The figure in the mirror arched and twisted.
“We used to lie with each other. Like brother and sister often do. And then he tired of us. He chose that other woman. He put us away. In that place. He shut us away. He left us.”
“No. He left you. I am not you.”
“Yes, you are.”
“No. I am Selena.”
“Look behind you. That is Selena D’Arcy. She is their love child. We hate her, and we have just killed her. We are in this mirror. You are me, and we are Philomena D’Arcy.”
“No.”
“Yes.”
“No.”
A long silence.
“I am not you.”
“Yes we are. We have always been Philomena. We came here to kill Bea and Will for leaving us in that awful place.”
“But I know I am Selena! I have been Selena all my life!”
“Selena just died here at the age of five. We killed her.”
“Then why do I know I am Selena?”
“When Selena died the Shimmer came, and we took it, and it changed us. We decided to become Selena because being ourselves is terrible.”
“Then why are you telling me this?”
“Because we can change it. We can go back again and change everything.”
“How?”
“Find our locket.”
“Yes. We need our locket.”
“I know,” said the haggard witch in the mirror.
“Do we know where it is?”
“Yes. It’s where we last held it.”
“In the car? By Matanzas Inlet? The night we drowned Mary Alice?”
“Yes. We were holding it. We broke the chain. Go ba
ck to before we break the chain.”
Go there.
Find it.
Bring it back.
* * *
Jack and Annabelle found a different gate. It opened onto that last night at the beach house, and the storm coming in. They were in the white room, Barbara’s white room at the beach house, and there were three dead men in the hall.

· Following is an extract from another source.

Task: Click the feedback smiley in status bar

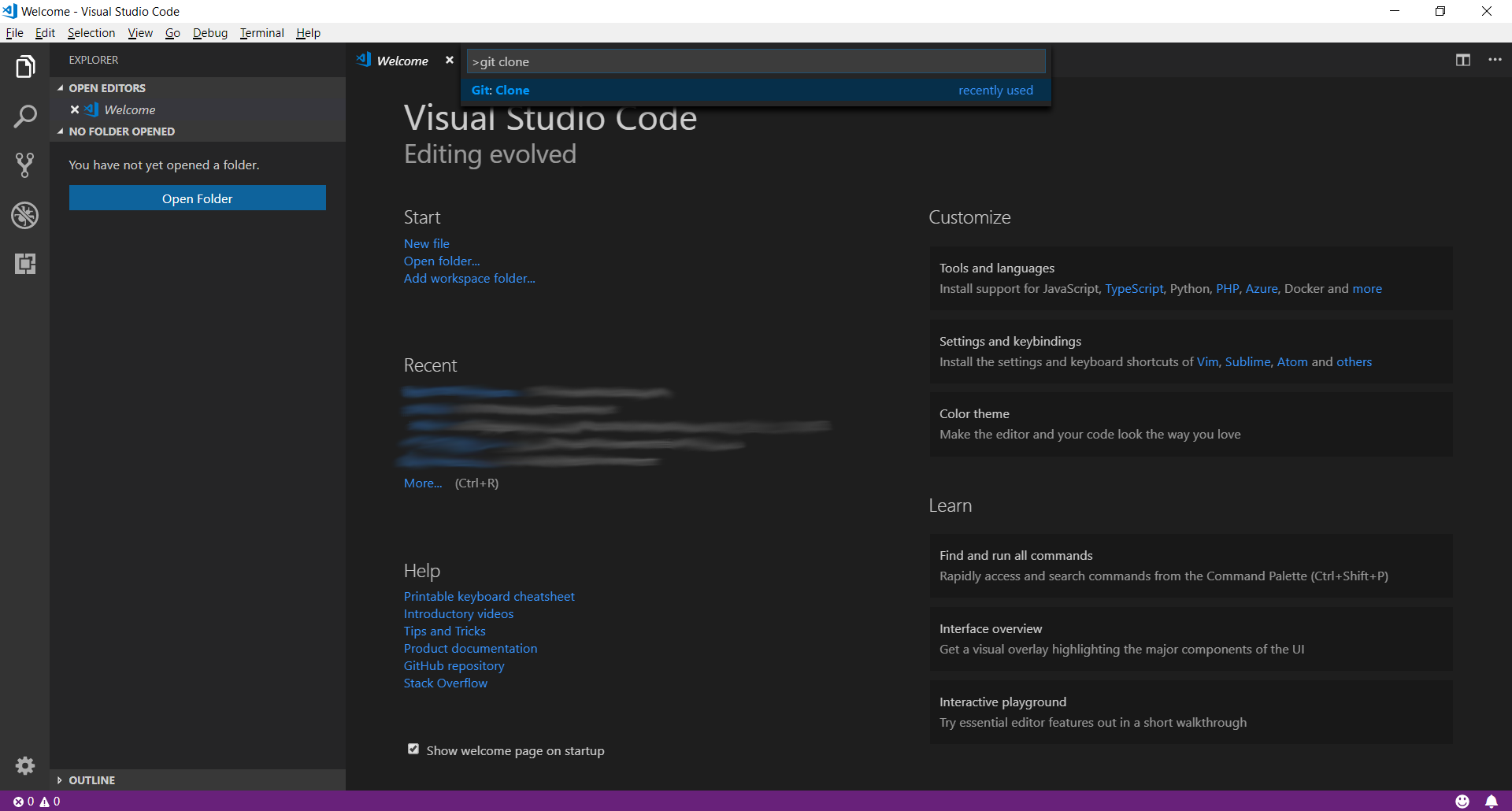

Pandora Jansson was lying on the ground, her chest bloody, dying, but she was still breathing, and her eyes were open. Jack knelt down beside her. She looked up at him, her voice a whisper.
“Jack. Go. Go get her.”
“No. We have to get you to a hospital.”
Annabelle stepped in, pushed him aside.
“No. She’s right. Go. Find Selena. I will take care of Pandora.”
“What will you do?”
“When you come back, we will both be here.”
“How?”
“Just go.”
Pandora looked up at Annabelle, her lips bloody.
“Who are you?”
“You know me. You’ve been talking to me for days.”
“Annabelle?”
“Yes.”
“So, now I’m dead?”
“No. You are not. Not yet.”
* * *
The rental car. Matanzas Inlet. The last place Selena had held the locket. She hunted through the time gates until she found what she thought was the right one. She opened it, stepped through, and she was at Matanzas Inlet.
But it was cold, and not the right time of the year. There was a mist on the water, and a thick fog on the bridge, and she thought, There is no bridge at Matanzas Inlet in 1957, and she stepped out onto the middle of the bridge, wandering, wondering, looking for the rental car, looking for a way back to her locket. And she realized then that she had made a terrible error. The place was right, but the time was all wrong. She had come in through the wrong gate. It was Christmas Eve, the Christmas Eve Jack’s wife and daughter died.
She heard a wind-rush sound, heavy tires on the road. She turned to her right, and saw, from the south, coming fast, a big black car, a Mercedes-Benz, coming north across the bridge, the bridge that shouldn’t be there, and now, from the north, out of the fog, coming fast, a bulky rounded shape, another car.